● Extracted records:
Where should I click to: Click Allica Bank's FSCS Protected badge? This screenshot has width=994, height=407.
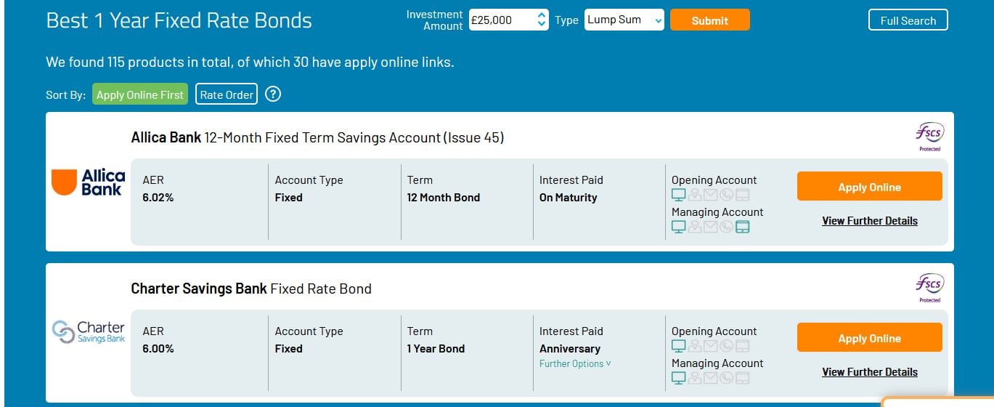(x=929, y=137)
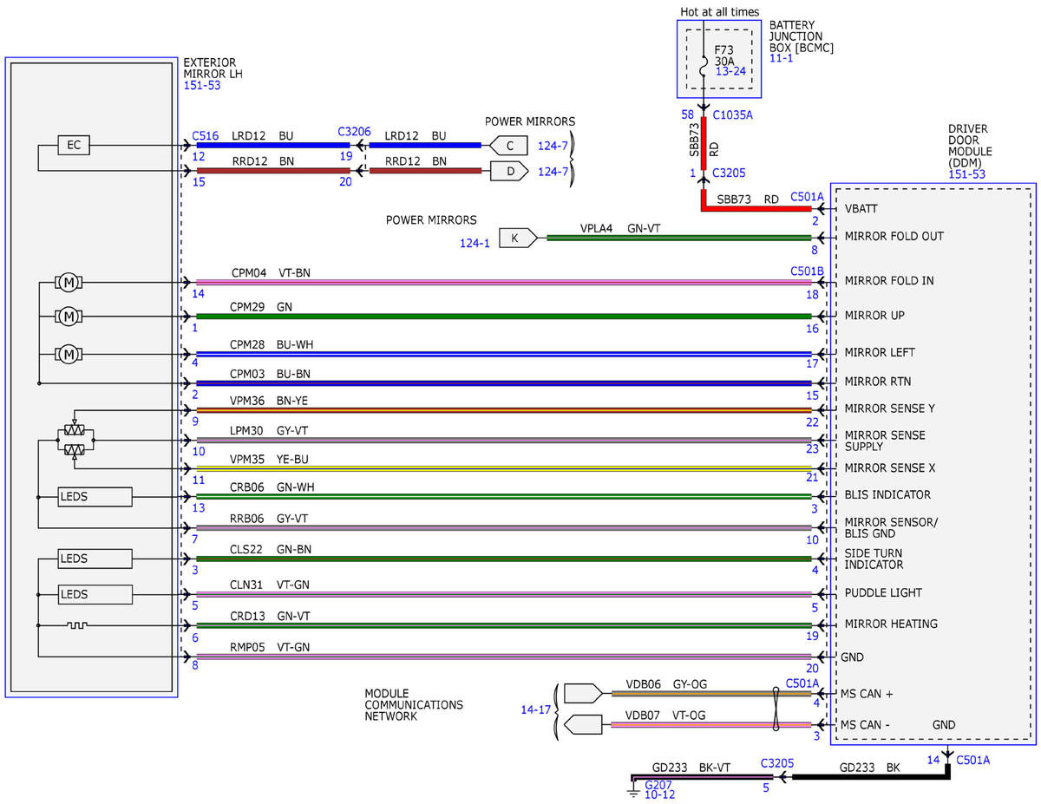Open the 10-12 ground reference link
Image resolution: width=1041 pixels, height=804 pixels.
(x=659, y=794)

● Your instructions:
Could the material above be given again in full and exactly, with its pictures left out?

● Solution to this task:
Where should I click to: Click Allica Bank's FSCS Protected badge? This screenshot has width=994, height=407.
(x=929, y=137)
Open the 10-12 ground reference link
Image resolution: width=1041 pixels, height=804 pixels.
(x=659, y=794)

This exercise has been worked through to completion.